Source records

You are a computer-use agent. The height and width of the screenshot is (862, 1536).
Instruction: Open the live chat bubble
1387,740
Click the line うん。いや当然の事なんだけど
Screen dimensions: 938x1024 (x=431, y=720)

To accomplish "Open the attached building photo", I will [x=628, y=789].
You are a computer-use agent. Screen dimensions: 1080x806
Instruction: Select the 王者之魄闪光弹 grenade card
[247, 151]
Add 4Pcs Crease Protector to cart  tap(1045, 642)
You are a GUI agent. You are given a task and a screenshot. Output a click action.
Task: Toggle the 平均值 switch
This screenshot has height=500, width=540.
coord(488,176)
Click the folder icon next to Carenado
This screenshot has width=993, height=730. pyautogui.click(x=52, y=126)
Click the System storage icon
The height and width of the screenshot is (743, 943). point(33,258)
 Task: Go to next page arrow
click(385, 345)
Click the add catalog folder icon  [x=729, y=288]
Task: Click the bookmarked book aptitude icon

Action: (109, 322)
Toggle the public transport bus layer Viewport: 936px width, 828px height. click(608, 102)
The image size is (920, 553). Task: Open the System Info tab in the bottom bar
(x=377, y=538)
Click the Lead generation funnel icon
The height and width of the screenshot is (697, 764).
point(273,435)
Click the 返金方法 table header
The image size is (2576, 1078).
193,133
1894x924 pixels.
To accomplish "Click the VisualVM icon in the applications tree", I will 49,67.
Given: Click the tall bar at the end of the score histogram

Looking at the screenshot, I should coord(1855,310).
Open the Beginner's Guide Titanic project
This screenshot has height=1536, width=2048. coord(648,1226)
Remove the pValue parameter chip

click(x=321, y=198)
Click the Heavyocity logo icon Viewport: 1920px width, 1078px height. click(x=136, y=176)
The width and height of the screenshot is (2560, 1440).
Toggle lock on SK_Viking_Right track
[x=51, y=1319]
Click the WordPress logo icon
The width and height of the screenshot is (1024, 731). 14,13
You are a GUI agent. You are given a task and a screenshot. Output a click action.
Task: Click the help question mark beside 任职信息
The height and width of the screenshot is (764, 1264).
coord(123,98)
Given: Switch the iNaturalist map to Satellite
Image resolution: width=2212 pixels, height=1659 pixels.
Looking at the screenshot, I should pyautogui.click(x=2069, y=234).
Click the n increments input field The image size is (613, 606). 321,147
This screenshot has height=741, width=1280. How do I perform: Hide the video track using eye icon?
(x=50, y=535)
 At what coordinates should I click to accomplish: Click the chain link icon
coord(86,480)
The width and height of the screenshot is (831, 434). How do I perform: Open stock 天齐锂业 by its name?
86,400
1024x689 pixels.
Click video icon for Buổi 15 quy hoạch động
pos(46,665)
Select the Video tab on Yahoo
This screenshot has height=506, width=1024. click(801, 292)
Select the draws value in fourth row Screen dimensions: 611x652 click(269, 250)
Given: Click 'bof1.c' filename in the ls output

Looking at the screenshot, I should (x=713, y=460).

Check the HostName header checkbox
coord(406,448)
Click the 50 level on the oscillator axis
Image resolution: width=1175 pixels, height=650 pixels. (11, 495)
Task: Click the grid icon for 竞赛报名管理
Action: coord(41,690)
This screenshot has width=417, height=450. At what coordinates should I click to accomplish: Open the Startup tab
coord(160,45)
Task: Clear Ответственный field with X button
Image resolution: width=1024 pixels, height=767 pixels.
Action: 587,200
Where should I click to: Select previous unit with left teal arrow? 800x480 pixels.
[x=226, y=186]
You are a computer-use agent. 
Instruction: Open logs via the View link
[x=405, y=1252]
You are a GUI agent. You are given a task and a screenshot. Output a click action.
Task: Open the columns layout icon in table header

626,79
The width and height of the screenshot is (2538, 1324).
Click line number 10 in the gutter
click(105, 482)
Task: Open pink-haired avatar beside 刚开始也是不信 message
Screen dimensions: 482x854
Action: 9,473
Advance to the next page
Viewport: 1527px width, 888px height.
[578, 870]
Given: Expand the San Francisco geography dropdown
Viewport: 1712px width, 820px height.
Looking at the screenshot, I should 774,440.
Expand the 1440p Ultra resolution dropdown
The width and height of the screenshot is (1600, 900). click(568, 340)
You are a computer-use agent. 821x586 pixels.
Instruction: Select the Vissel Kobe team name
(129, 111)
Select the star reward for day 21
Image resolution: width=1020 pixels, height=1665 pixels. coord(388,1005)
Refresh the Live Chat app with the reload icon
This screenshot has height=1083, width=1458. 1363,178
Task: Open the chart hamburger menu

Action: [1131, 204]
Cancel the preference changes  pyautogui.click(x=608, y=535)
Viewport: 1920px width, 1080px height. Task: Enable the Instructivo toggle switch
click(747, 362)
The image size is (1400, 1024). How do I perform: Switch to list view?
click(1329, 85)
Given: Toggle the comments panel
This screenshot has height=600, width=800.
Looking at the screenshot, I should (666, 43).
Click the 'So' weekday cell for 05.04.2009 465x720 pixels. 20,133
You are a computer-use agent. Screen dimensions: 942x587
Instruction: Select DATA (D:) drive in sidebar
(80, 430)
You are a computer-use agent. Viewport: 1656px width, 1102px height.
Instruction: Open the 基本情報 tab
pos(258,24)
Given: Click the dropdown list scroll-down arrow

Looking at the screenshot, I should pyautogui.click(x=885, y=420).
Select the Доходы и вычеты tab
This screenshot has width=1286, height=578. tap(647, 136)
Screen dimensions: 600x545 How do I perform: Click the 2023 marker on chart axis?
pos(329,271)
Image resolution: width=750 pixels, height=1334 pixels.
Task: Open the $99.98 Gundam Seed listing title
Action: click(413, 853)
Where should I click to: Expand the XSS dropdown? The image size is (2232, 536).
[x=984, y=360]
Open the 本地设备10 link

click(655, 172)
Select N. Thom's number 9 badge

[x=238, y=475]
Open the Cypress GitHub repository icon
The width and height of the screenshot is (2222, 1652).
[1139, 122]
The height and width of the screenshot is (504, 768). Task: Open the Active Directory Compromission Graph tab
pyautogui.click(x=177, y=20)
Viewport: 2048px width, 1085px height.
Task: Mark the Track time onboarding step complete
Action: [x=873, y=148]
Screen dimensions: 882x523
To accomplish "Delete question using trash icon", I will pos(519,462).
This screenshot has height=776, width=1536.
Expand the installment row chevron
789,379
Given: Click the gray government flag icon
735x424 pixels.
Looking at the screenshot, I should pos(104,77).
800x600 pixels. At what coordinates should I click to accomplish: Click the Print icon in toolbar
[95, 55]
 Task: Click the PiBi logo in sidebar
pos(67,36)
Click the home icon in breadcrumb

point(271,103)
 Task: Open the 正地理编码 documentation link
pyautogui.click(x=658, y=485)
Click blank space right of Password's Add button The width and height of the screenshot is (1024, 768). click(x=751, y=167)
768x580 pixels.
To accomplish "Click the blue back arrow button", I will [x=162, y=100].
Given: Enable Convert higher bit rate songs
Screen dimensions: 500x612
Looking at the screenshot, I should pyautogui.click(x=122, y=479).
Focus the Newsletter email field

CHALLENGE » Reproduce the entire listing above, line for line and without any changes.

RESULT OF THIS TASK »
You are a computer-use agent. The height and width of the screenshot is (862, 1536).
Instruction: Open the live chat bubble
1387,740
Click the line うん。いや当然の事なんだけど
Screen dimensions: 938x1024 (x=431, y=720)

To accomplish "Open the attached building photo", I will [x=628, y=789].
You are a computer-use agent. Screen dimensions: 1080x806
Instruction: Select the 王者之魄闪光弹 grenade card
[247, 151]
Add 4Pcs Crease Protector to cart  tap(1045, 642)
You are a GUI agent. You are given a task and a screenshot. Output a click action.
Task: Toggle the 平均值 switch
This screenshot has height=500, width=540.
coord(488,176)
Click the folder icon next to Carenado
This screenshot has width=993, height=730. pyautogui.click(x=52, y=126)
Click the System storage icon
The height and width of the screenshot is (743, 943). point(33,258)
 Task: Go to next page arrow
click(385, 345)
Click the add catalog folder icon  [x=729, y=288]
Task: Click the bookmarked book aptitude icon

Action: (109, 322)
Toggle the public transport bus layer Viewport: 936px width, 828px height. click(608, 102)
The image size is (920, 553). Task: Open the System Info tab in the bottom bar
(x=377, y=538)
Click the Lead generation funnel icon
The height and width of the screenshot is (697, 764).
point(273,435)
Click the 返金方法 table header
The image size is (2576, 1078).
193,133
1894x924 pixels.
To accomplish "Click the VisualVM icon in the applications tree", I will 49,67.
Given: Click the tall bar at the end of the score histogram

Looking at the screenshot, I should coord(1855,310).
Open the Beginner's Guide Titanic project
This screenshot has height=1536, width=2048. coord(648,1226)
Remove the pValue parameter chip

click(x=321, y=198)
Click the Heavyocity logo icon Viewport: 1920px width, 1078px height. click(x=136, y=176)
The width and height of the screenshot is (2560, 1440).
Toggle lock on SK_Viking_Right track
[x=51, y=1319]
Click the WordPress logo icon
The width and height of the screenshot is (1024, 731). 14,13
You are a GUI agent. You are given a task and a screenshot. Output a click action.
Task: Click the help question mark beside 任职信息
The height and width of the screenshot is (764, 1264).
coord(123,98)
Given: Switch the iNaturalist map to Satellite
Image resolution: width=2212 pixels, height=1659 pixels.
Looking at the screenshot, I should pyautogui.click(x=2069, y=234).
Click the n increments input field The image size is (613, 606). 321,147
This screenshot has height=741, width=1280. How do I perform: Hide the video track using eye icon?
(x=50, y=535)
 At what coordinates should I click to accomplish: Click the chain link icon
coord(86,480)
The width and height of the screenshot is (831, 434). How do I perform: Open stock 天齐锂业 by its name?
86,400
1024x689 pixels.
Click video icon for Buổi 15 quy hoạch động
pos(46,665)
Select the Video tab on Yahoo
This screenshot has height=506, width=1024. click(801, 292)
Select the draws value in fourth row Screen dimensions: 611x652 click(269, 250)
Given: Click 'bof1.c' filename in the ls output

Looking at the screenshot, I should (x=713, y=460).

Check the HostName header checkbox
coord(406,448)
Click the 50 level on the oscillator axis
Image resolution: width=1175 pixels, height=650 pixels. (11, 495)
Task: Click the grid icon for 竞赛报名管理
Action: coord(41,690)
This screenshot has width=417, height=450. At what coordinates should I click to accomplish: Open the Startup tab
coord(160,45)
Task: Clear Ответственный field with X button
Image resolution: width=1024 pixels, height=767 pixels.
Action: 587,200
Where should I click to: Select previous unit with left teal arrow? 800x480 pixels.
[x=226, y=186]
You are a computer-use agent. 
Instruction: Open logs via the View link
[x=405, y=1252]
You are a GUI agent. You are given a task and a screenshot. Output a click action.
Task: Open the columns layout icon in table header

626,79
The width and height of the screenshot is (2538, 1324).
Click line number 10 in the gutter
click(105, 482)
Task: Open pink-haired avatar beside 刚开始也是不信 message
Screen dimensions: 482x854
Action: 9,473
Advance to the next page
Viewport: 1527px width, 888px height.
[578, 870]
Given: Expand the San Francisco geography dropdown
Viewport: 1712px width, 820px height.
Looking at the screenshot, I should 774,440.
Expand the 1440p Ultra resolution dropdown
The width and height of the screenshot is (1600, 900). click(568, 340)
You are a computer-use agent. 821x586 pixels.
Instruction: Select the Vissel Kobe team name
(129, 111)
Select the star reward for day 21
Image resolution: width=1020 pixels, height=1665 pixels. coord(388,1005)
Refresh the Live Chat app with the reload icon
This screenshot has height=1083, width=1458. 1363,178
Task: Open the chart hamburger menu

Action: [1131, 204]
Cancel the preference changes  pyautogui.click(x=608, y=535)
Viewport: 1920px width, 1080px height. Task: Enable the Instructivo toggle switch
click(747, 362)
The image size is (1400, 1024). How do I perform: Switch to list view?
click(1329, 85)
Given: Toggle the comments panel
This screenshot has height=600, width=800.
Looking at the screenshot, I should (666, 43).
Click the 'So' weekday cell for 05.04.2009 465x720 pixels. 20,133
You are a computer-use agent. Screen dimensions: 942x587
Instruction: Select DATA (D:) drive in sidebar
(80, 430)
You are a computer-use agent. Viewport: 1656px width, 1102px height.
Instruction: Open the 基本情報 tab
pos(258,24)
Given: Click the dropdown list scroll-down arrow

Looking at the screenshot, I should pyautogui.click(x=885, y=420).
Select the Доходы и вычеты tab
This screenshot has width=1286, height=578. tap(647, 136)
Screen dimensions: 600x545 How do I perform: Click the 2023 marker on chart axis?
pos(329,271)
Image resolution: width=750 pixels, height=1334 pixels.
Task: Open the $99.98 Gundam Seed listing title
Action: click(413, 853)
Where should I click to: Expand the XSS dropdown? The image size is (2232, 536).
[x=984, y=360]
Open the 本地设备10 link

click(655, 172)
Select N. Thom's number 9 badge

[x=238, y=475]
Open the Cypress GitHub repository icon
The width and height of the screenshot is (2222, 1652).
[1139, 122]
The height and width of the screenshot is (504, 768). Task: Open the Active Directory Compromission Graph tab
pyautogui.click(x=177, y=20)
Viewport: 2048px width, 1085px height.
Task: Mark the Track time onboarding step complete
Action: [x=873, y=148]
Screen dimensions: 882x523
To accomplish "Delete question using trash icon", I will pos(519,462).
This screenshot has height=776, width=1536.
Expand the installment row chevron
789,379
Given: Click the gray government flag icon
735x424 pixels.
Looking at the screenshot, I should pos(104,77).
800x600 pixels. At what coordinates should I click to accomplish: Click the Print icon in toolbar
[95, 55]
 Task: Click the PiBi logo in sidebar
pos(67,36)
Click the home icon in breadcrumb

point(271,103)
 Task: Open the 正地理编码 documentation link
pyautogui.click(x=658, y=485)
Click blank space right of Password's Add button The width and height of the screenshot is (1024, 768). click(x=751, y=167)
768x580 pixels.
To accomplish "Click the blue back arrow button", I will [x=162, y=100].
Given: Enable Convert higher bit rate songs
Screen dimensions: 500x612
Looking at the screenshot, I should pyautogui.click(x=122, y=479).
Focus the Newsletter email field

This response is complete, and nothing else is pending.